But these people don't seem to be doing that. Just want bigger better harder faster muzzle. Don't you worry, I support deed not breed. But just as long as owners support their dogs whatever 'type'.


----------



## ami_j (Jan 6, 2007)

temeraire said:


> But these people don't seem to be doing that. Just want bigger better harder faster muzzle. Don't you worry, I support deed not breed. But just as long as owners support their dogs whatever 'type'.


as i edited they are probably doing whats best for the dog, they could be muzzling him for socialisation or so he gets off lead time. the OP obviously cares for the dog and suggesting they turf him to a rescue isnt really constructive


----------



## temeraire (Nov 13, 2009)

ami_j said:


> as i edited they are probably doing whats best for the dog, they could be muzzling him for socialisation or so he gets off lead time. the OP obviously cares for the dog and suggesting they turf him to a rescue isnt really constructive


Don't recall I did.... I would certainly have suggested getting in a professional first.... which I thought I had done.... but apparently someone came in and said that wasn't a good idea.
*shrug*
I just get to see the dogs after the muzzles haven't worked. Just thought it might be an idea to suggest other options, that's all.


----------



## Pimperella (Sep 26, 2006)

After reading about where you got your dog from and that he had issues when you took him on after being passed over so many times. I do sorta shadow Temeraire views on getting a fully qualified Behaviourist in to help you to bring him round into the dog he potentialy could be. With the right help and focused training he could well become a calmer dog and able to enjoy walks. 
Something has happened in his past before he ended up in rescue and you can get the behaviourist to help you turn his life around and of course yours. It must be very stressfull out on walks and at times you must be reduced to tears with the constant struggle your faced with.
I hope that with this you could have a wonderful walking experience that will not leave you shaking in panic at the thought of having to do it all again tomorrow.





LoveForLizards said:


> I fail to see how this is so. When you were taught how to use a Halti, did you not take on board how to stop exactly that happening? When used properly, it's simply impossible for a dog to put all of its weight into the Halti, same as with forcing their weight into it. Dog pulls, its head is pulled around and you walk the other way, and that continues until the dog stops pulling. Simple. It shouldn't be used as a quick fix to stop pulling, it's an aid to help control and teach big, strong dogs and as a safe guard for small people walking big dogs!


 
Erm. So when they lie down and drop their legs completely, you just walk the other way? Erm, don't think so, you kinda just end up the otherside of the dog which is still lying down lol suppose if it's muddy you could just drag then along on their bellies or side :whistling2::lol2:


----------



## corny girl (Aug 30, 2009)

A properly fitted muzzle shouldn't cause any discomfort to the Dog. There is nothing wrong with a dog agressive Dog wearing a muzzle, at least it shows that the owners are being responsible & trying to stop anything happening :2thumb:. In the eyes of the law so long as the Dog is on a lead & deemed to be under control if that Dog then attacks another which is off the lead it is the owner of the off lead Dogs fault as their Dog wasn't deemed to be under control. Surely if this can be prevented by the wearing of a muzzle then it saves a lot of hassle in the long run. I have no problem with Dogs wearing muzzles, 2 of my Greyhounds wear them when they have off lead exercise. Would hate them to take a shine to a small fluffy Dog in the distance & run after it & kill it (which they could well do considering that is in their intinct to do, which any breed of Dog could do). So a responsible owner will do everything possible to try to prevent an attack happening. Sometimes no amount of behaviourists will stop a Dog. Would love to see one try to cure my big Dog, he just won't have any of it & it is worse since he was neutered (there goes the arguement that neutering stops all that sort of thing!!!).


----------



## Emmabeth (Sep 1, 2009)

I would go for a wire one, in conjunction with desensitizing your dog firstly to the muzzle, then to other dogs. 

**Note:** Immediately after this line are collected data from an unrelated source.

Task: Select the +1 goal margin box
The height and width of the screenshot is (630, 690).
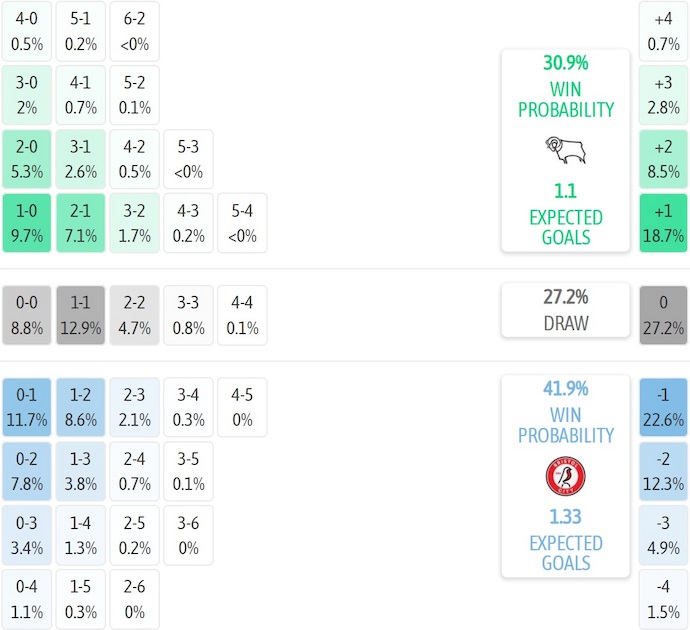Action: pos(664,223)
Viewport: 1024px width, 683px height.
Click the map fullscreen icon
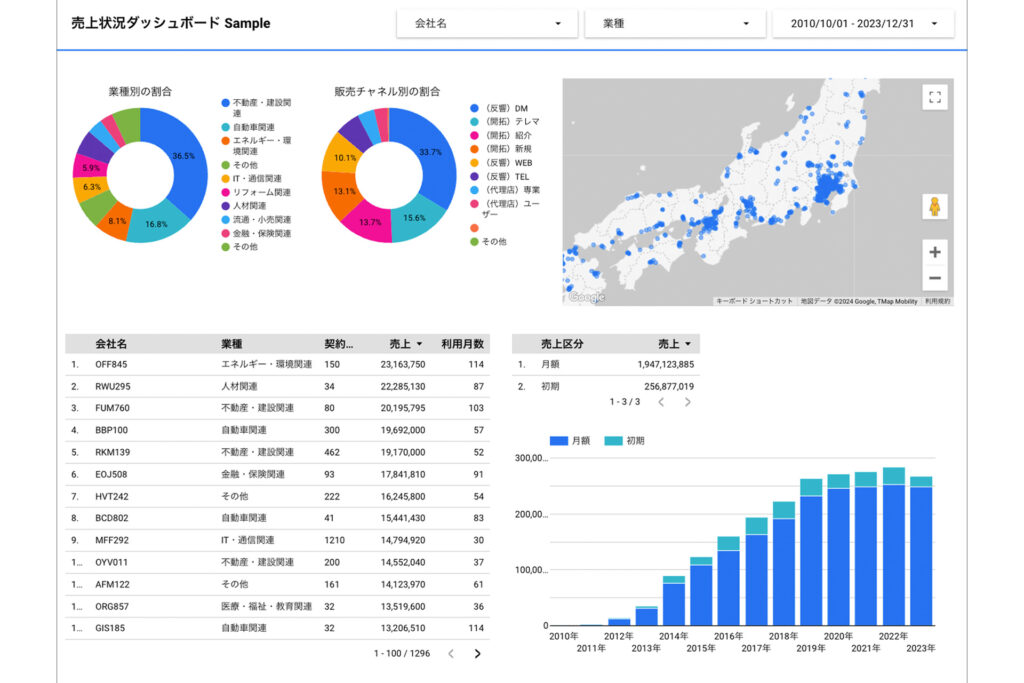click(x=935, y=97)
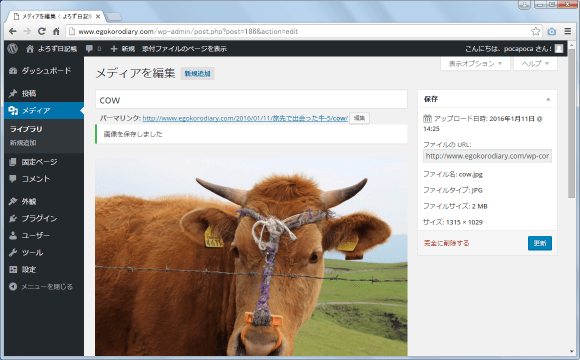Click the blue 更新 button
Image resolution: width=580 pixels, height=360 pixels.
(x=540, y=243)
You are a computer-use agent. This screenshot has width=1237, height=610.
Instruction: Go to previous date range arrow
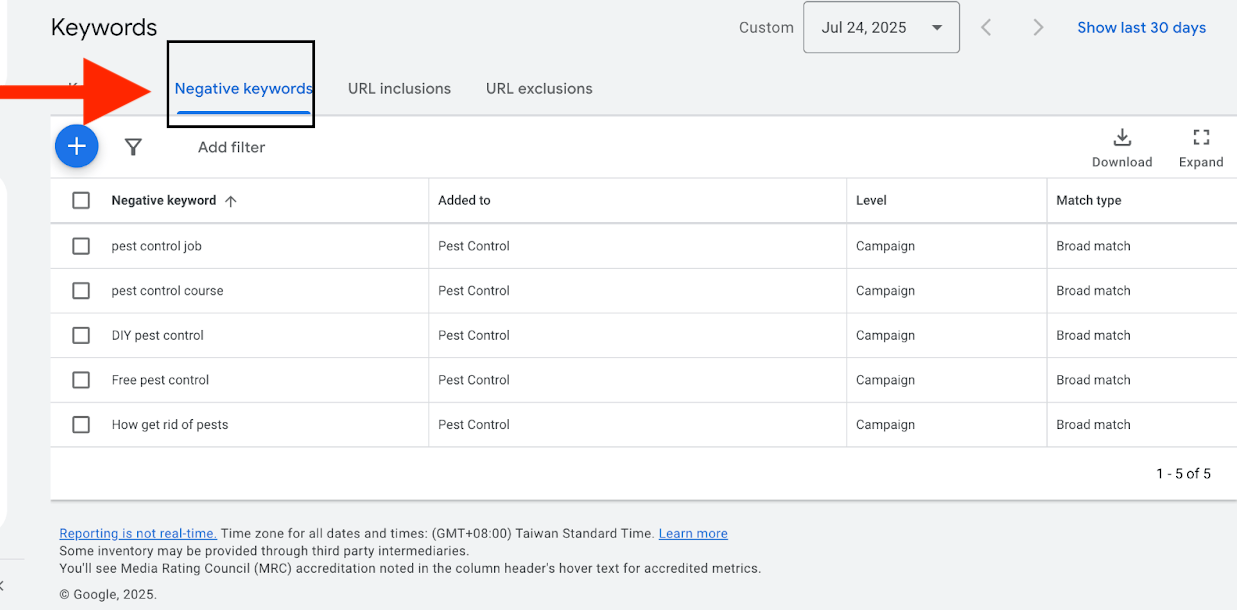pyautogui.click(x=986, y=28)
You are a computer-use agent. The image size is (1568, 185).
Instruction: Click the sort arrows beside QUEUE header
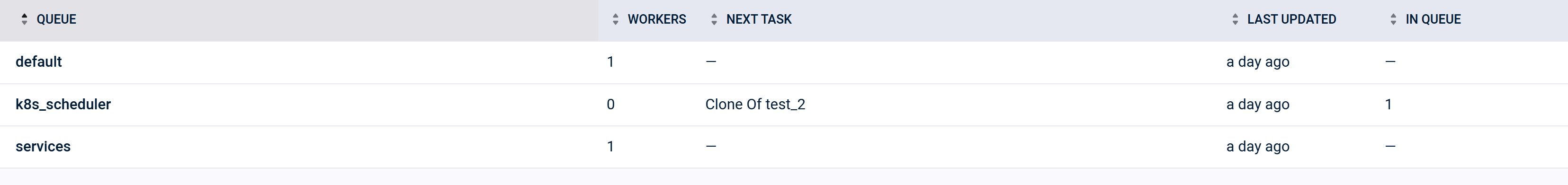click(x=24, y=19)
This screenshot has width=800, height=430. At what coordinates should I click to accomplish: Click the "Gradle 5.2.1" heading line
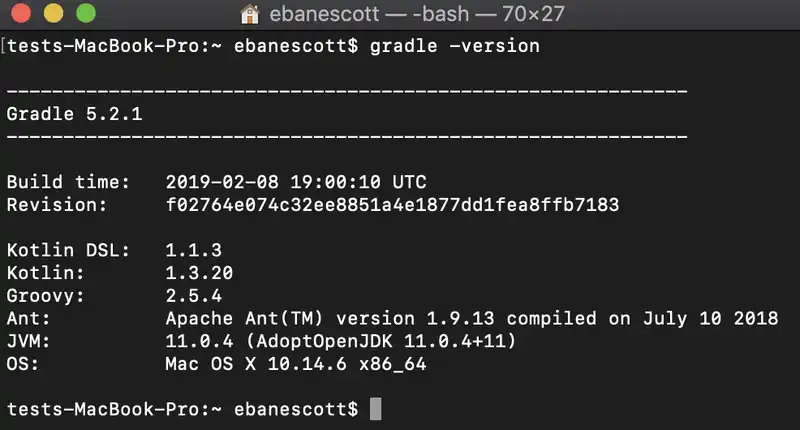[x=74, y=114]
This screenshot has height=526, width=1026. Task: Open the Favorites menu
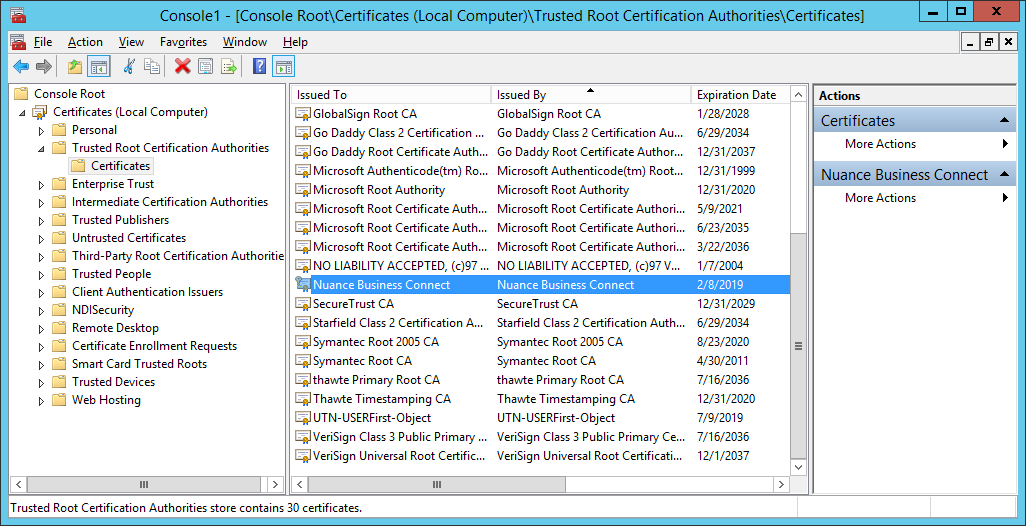(x=183, y=42)
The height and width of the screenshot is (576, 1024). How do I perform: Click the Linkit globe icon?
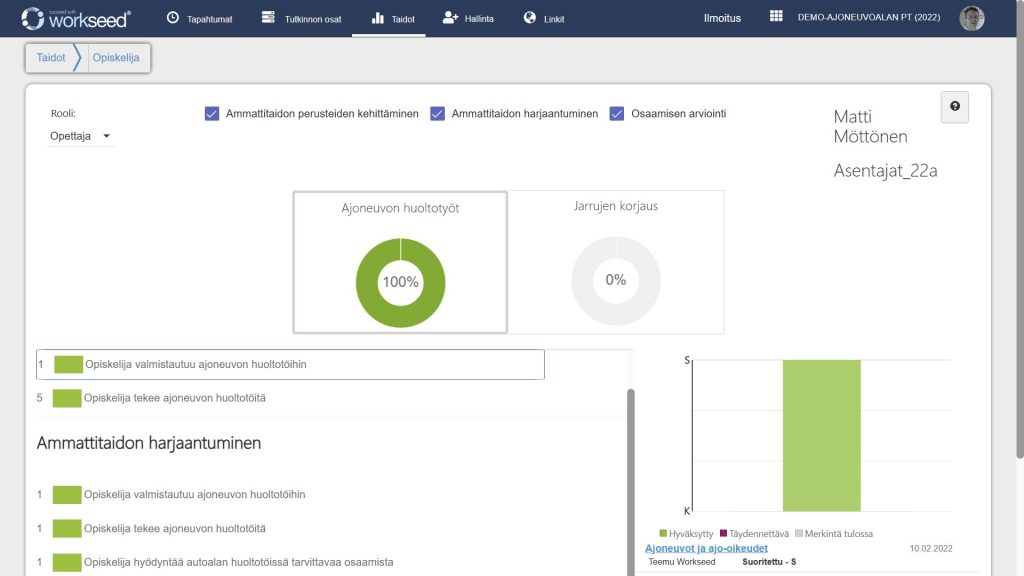[x=530, y=18]
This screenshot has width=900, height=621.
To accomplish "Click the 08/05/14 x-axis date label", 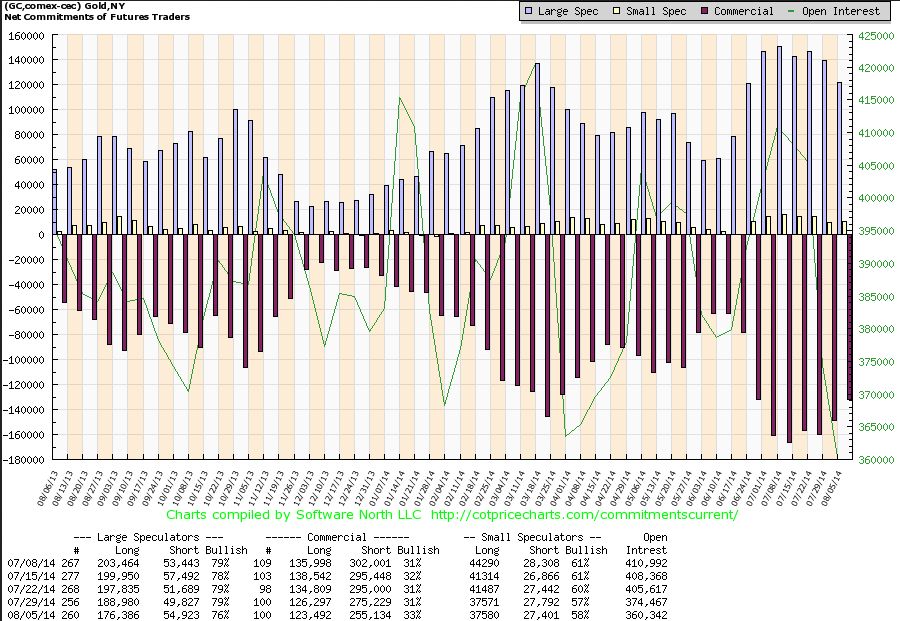I will pos(831,488).
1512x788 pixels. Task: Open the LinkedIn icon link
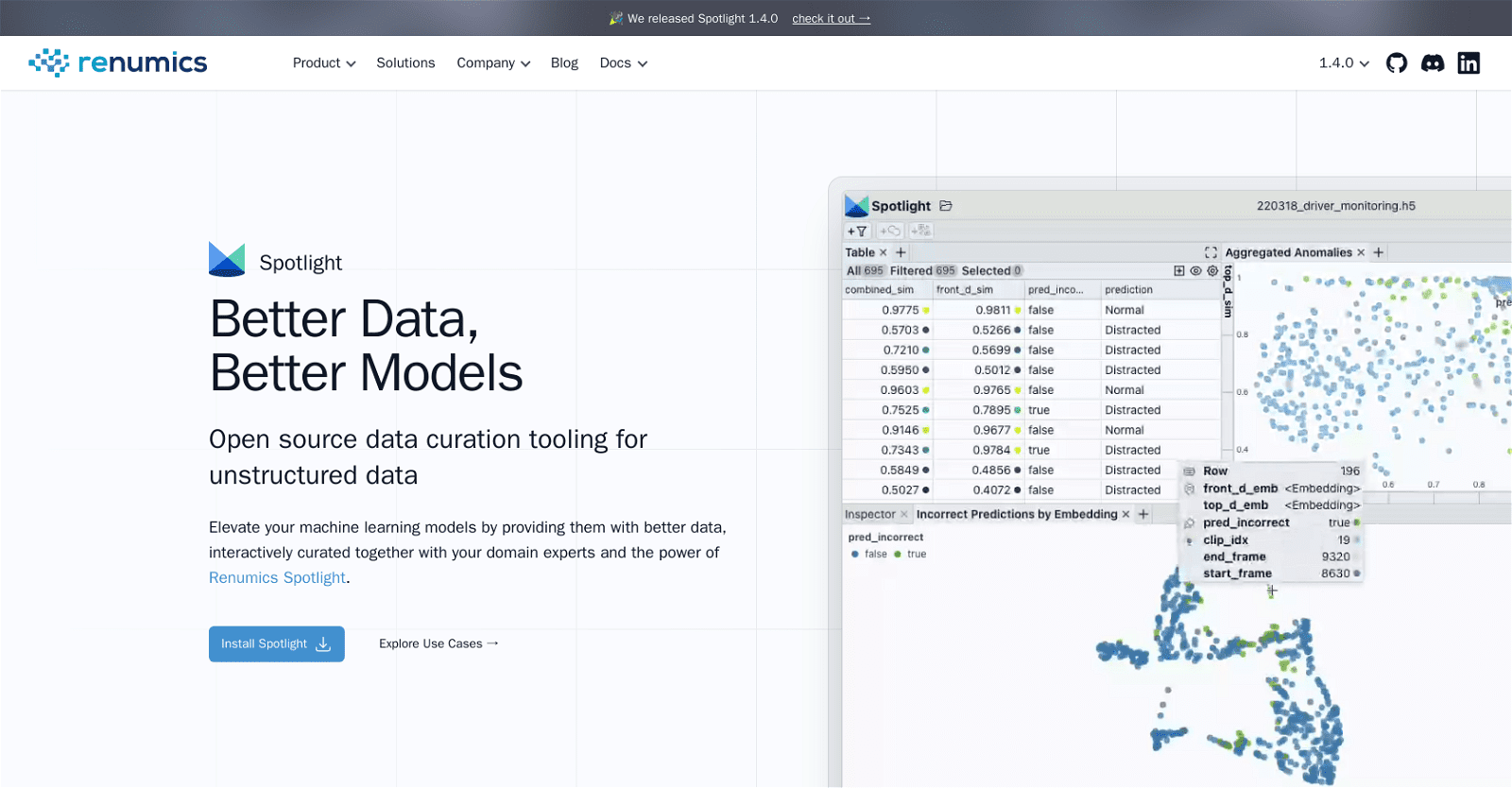(1469, 63)
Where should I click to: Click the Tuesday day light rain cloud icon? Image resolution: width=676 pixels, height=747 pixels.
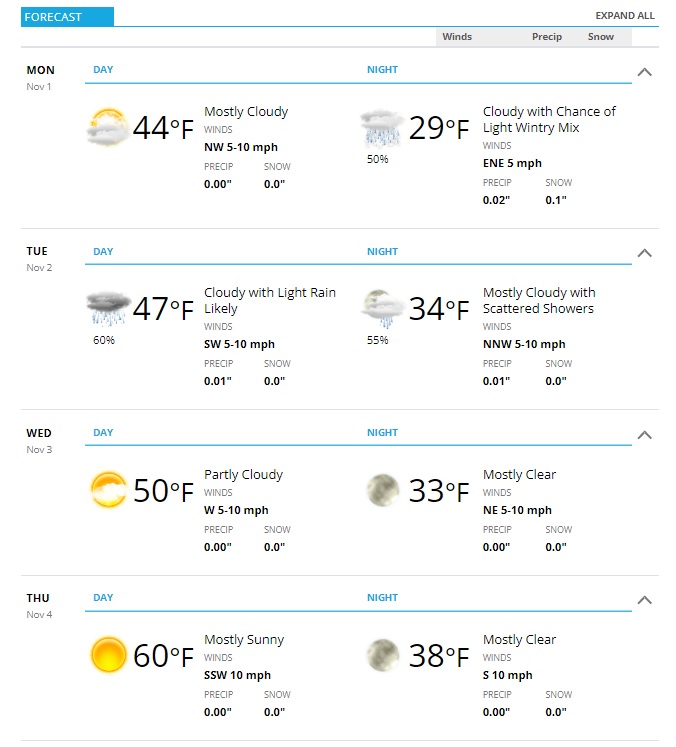click(108, 309)
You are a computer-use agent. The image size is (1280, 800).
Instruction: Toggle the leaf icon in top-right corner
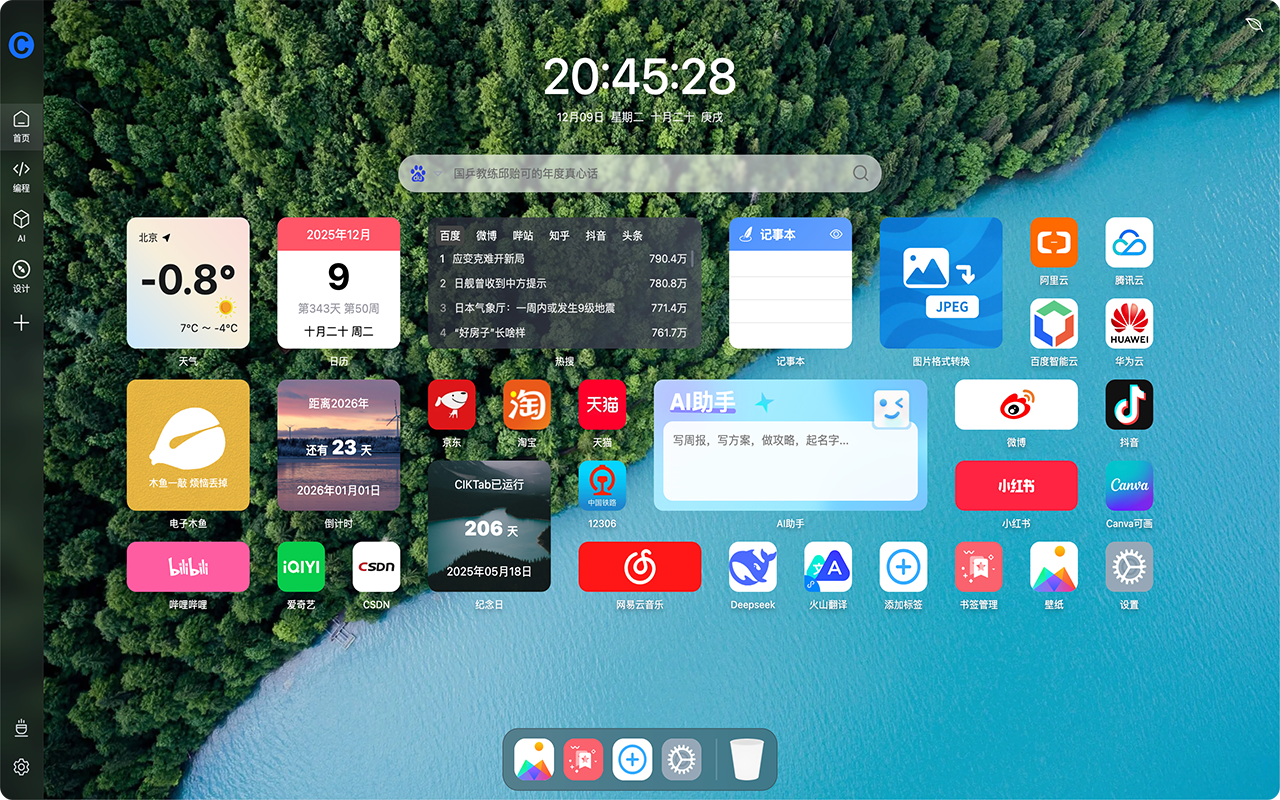coord(1254,24)
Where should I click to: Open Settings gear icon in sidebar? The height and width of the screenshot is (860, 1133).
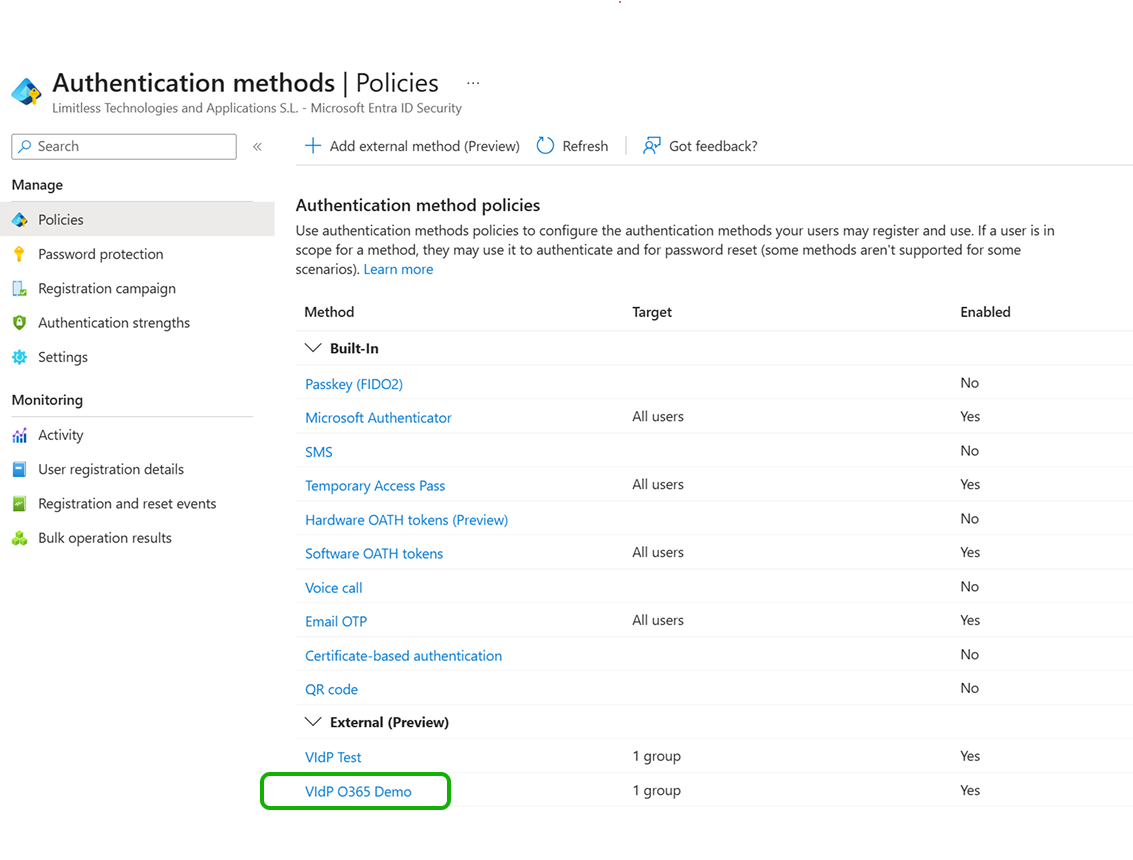tap(20, 357)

What I would definately not do, is let a dog off wearing a muzzle because thats when they can really give them some stick trying to get them off, injure themselves and... they can really hurt another dog too (don't think you are doing this but some people do do this...).

If you want some really good positive dog behaviour/training advice have a look at http://.positively.com/forums


----------



## robstaine (May 7, 2009)

marthaMoo said:


> How bloody dare you! You are talking utter shite!
> 
> I bet you dont know the first thing about this lady or her dog but yet you see fit to judge her and her dogs quality of life??
> 
> You obviously have no idea what its like to live with a dog who has behavioural issues. Which shows, as you seem to think behaviourists have magic wands they can wave and solve all dogs problems, course they can. Thats why so many people have dogs with issues, myself included. We must all be a bunch of cruel people who let our dogs suffer in torment.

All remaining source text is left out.